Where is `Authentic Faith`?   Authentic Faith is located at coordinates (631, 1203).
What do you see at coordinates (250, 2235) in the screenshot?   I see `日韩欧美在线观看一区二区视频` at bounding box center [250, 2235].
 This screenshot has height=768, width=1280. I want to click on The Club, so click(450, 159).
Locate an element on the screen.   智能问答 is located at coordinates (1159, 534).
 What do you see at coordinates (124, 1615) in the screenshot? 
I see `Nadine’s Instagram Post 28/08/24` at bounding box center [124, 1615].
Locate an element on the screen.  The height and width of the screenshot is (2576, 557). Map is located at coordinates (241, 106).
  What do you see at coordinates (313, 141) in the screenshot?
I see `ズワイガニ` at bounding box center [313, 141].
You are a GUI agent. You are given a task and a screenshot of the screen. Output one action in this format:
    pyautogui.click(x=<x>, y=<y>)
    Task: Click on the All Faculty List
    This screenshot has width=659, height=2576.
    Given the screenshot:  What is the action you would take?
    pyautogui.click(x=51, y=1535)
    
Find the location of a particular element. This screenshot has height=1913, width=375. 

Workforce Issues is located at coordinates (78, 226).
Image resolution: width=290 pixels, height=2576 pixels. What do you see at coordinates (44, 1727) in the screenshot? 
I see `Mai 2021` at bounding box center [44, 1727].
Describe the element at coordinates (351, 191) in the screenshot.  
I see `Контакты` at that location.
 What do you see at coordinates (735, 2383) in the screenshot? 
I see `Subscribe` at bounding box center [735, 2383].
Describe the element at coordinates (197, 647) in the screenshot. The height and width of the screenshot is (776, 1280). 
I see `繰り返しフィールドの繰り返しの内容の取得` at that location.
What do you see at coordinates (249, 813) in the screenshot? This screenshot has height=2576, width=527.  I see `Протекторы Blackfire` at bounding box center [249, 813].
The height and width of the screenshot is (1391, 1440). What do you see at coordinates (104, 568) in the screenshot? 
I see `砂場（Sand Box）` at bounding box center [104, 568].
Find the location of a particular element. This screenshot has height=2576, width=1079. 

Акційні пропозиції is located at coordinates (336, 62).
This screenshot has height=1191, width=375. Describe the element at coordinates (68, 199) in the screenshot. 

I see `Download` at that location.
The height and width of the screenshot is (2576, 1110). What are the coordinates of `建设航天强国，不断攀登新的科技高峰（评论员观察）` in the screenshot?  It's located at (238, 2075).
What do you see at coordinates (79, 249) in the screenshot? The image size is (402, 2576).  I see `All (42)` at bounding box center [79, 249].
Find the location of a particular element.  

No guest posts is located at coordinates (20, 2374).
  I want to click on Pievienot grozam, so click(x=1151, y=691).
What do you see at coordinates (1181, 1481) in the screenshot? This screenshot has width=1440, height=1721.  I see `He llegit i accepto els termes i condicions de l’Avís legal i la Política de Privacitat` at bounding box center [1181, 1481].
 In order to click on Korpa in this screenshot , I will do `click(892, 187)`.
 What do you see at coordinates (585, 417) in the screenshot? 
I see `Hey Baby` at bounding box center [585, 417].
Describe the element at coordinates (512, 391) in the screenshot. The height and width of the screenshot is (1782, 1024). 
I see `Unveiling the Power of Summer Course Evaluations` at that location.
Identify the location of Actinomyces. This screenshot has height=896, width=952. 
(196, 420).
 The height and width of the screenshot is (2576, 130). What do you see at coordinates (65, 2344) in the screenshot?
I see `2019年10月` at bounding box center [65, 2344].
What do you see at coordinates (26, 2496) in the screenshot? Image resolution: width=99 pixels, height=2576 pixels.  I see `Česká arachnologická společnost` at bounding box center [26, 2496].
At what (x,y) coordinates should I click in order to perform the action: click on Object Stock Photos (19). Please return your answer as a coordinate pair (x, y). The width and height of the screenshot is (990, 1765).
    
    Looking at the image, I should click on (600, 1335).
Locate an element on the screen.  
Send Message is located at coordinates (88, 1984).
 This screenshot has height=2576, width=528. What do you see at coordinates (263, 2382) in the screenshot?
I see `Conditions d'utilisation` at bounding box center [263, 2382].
□ □ □ □
--- Problem to solve ---
Repeat the whole listing above word for word, keeping every line in its original order.

--- Problem solution ---
Where is `Authentic Faith`?   Authentic Faith is located at coordinates (631, 1203).
What do you see at coordinates (250, 2235) in the screenshot?   I see `日韩欧美在线观看一区二区视频` at bounding box center [250, 2235].
 This screenshot has height=768, width=1280. I want to click on The Club, so click(450, 159).
Locate an element on the screen.   智能问答 is located at coordinates (1159, 534).
 What do you see at coordinates (124, 1615) in the screenshot? 
I see `Nadine’s Instagram Post 28/08/24` at bounding box center [124, 1615].
Locate an element on the screen.  The height and width of the screenshot is (2576, 557). Map is located at coordinates (241, 106).
  What do you see at coordinates (313, 141) in the screenshot?
I see `ズワイガニ` at bounding box center [313, 141].
You are a GUI agent. You are given a task and a screenshot of the screen. Output one action in this format:
    pyautogui.click(x=<x>, y=<y>)
    Task: Click on the All Faculty List
    This screenshot has width=659, height=2576.
    Given the screenshot:  What is the action you would take?
    pyautogui.click(x=51, y=1535)
    
Find the location of a particular element. This screenshot has height=1913, width=375. 

Workforce Issues is located at coordinates (78, 226).
Image resolution: width=290 pixels, height=2576 pixels. What do you see at coordinates (44, 1727) in the screenshot? 
I see `Mai 2021` at bounding box center [44, 1727].
Describe the element at coordinates (351, 191) in the screenshot.  
I see `Контакты` at that location.
 What do you see at coordinates (735, 2383) in the screenshot? 
I see `Subscribe` at bounding box center [735, 2383].
Describe the element at coordinates (197, 647) in the screenshot. The height and width of the screenshot is (776, 1280). 
I see `繰り返しフィールドの繰り返しの内容の取得` at that location.
What do you see at coordinates (249, 813) in the screenshot? This screenshot has height=2576, width=527.  I see `Протекторы Blackfire` at bounding box center [249, 813].
The height and width of the screenshot is (1391, 1440). What do you see at coordinates (104, 568) in the screenshot? 
I see `砂場（Sand Box）` at bounding box center [104, 568].
Find the location of a particular element. This screenshot has height=2576, width=1079. 

Акційні пропозиції is located at coordinates (336, 62).
This screenshot has height=1191, width=375. Describe the element at coordinates (68, 199) in the screenshot. 

I see `Download` at that location.
The height and width of the screenshot is (2576, 1110). What are the coordinates of `建设航天强国，不断攀登新的科技高峰（评论员观察）` in the screenshot?  It's located at (238, 2075).
What do you see at coordinates (79, 249) in the screenshot? The image size is (402, 2576).  I see `All (42)` at bounding box center [79, 249].
Find the location of a particular element.  

No guest posts is located at coordinates (20, 2374).
  I want to click on Pievienot grozam, so click(x=1151, y=691).
What do you see at coordinates (1181, 1481) in the screenshot? This screenshot has width=1440, height=1721.  I see `He llegit i accepto els termes i condicions de l’Avís legal i la Política de Privacitat` at bounding box center [1181, 1481].
 In order to click on Korpa in this screenshot , I will do `click(892, 187)`.
 What do you see at coordinates (585, 417) in the screenshot? 
I see `Hey Baby` at bounding box center [585, 417].
Describe the element at coordinates (512, 391) in the screenshot. The height and width of the screenshot is (1782, 1024). 
I see `Unveiling the Power of Summer Course Evaluations` at that location.
Identify the location of Actinomyces. This screenshot has height=896, width=952. 
(196, 420).
 The height and width of the screenshot is (2576, 130). What do you see at coordinates (65, 2344) in the screenshot?
I see `2019年10月` at bounding box center [65, 2344].
What do you see at coordinates (26, 2496) in the screenshot? Image resolution: width=99 pixels, height=2576 pixels.  I see `Česká arachnologická společnost` at bounding box center [26, 2496].
At what (x,y) coordinates should I click in order to perform the action: click on Object Stock Photos (19). Please return your answer as a coordinate pair (x, y). The width and height of the screenshot is (990, 1765).
    
    Looking at the image, I should click on (600, 1335).
Locate an element on the screen.  
Send Message is located at coordinates (88, 1984).
 This screenshot has height=2576, width=528. What do you see at coordinates (263, 2382) in the screenshot?
I see `Conditions d'utilisation` at bounding box center [263, 2382].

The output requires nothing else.